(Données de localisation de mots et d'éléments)
::::

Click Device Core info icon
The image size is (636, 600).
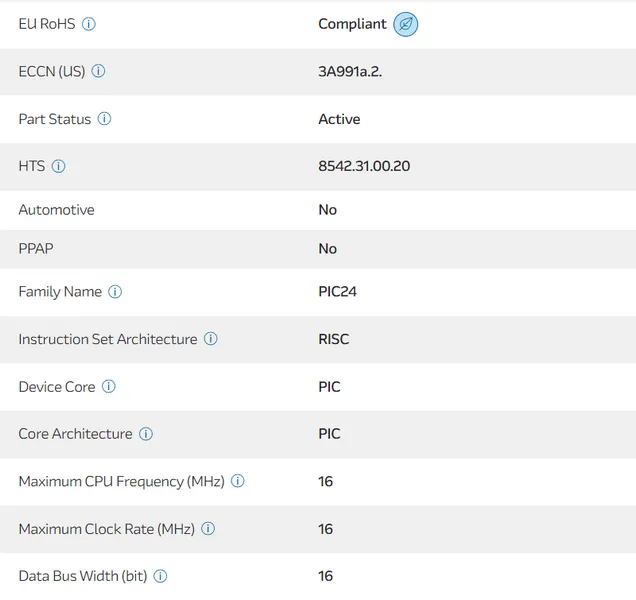click(x=109, y=387)
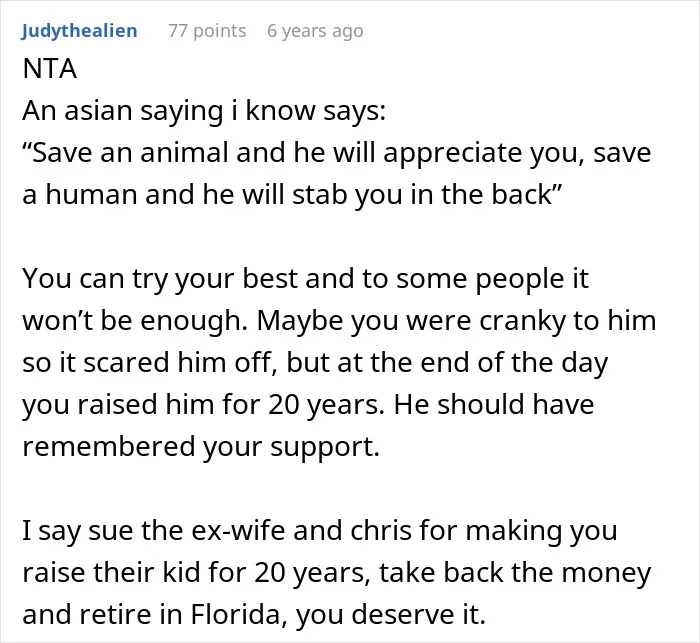Click the line starting "raise their kid for 20 years"
Image resolution: width=700 pixels, height=643 pixels.
pyautogui.click(x=337, y=572)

::::

**CONSIGNE:**
Transcrivez les lignes des enregistrements ci-dessus en un tableau Markdown à deux colonnes, « N° » et « Ligne », sans les lignes vides. Laissez les images de côté, s'il vous plaît.

**TÂCHE RÉALISÉE:**
| N° | Ligne |
|---|---|
| 1 | Click Device Core info icon |
| 2 | The image size is (636, 600). |
| 3 | click(x=109, y=387) |
| 4 | Click the line starting "raise their kid for 20 years" |
| 5 | Image resolution: width=700 pixels, height=643 pixels. |
| 6 | pyautogui.click(x=337, y=572) |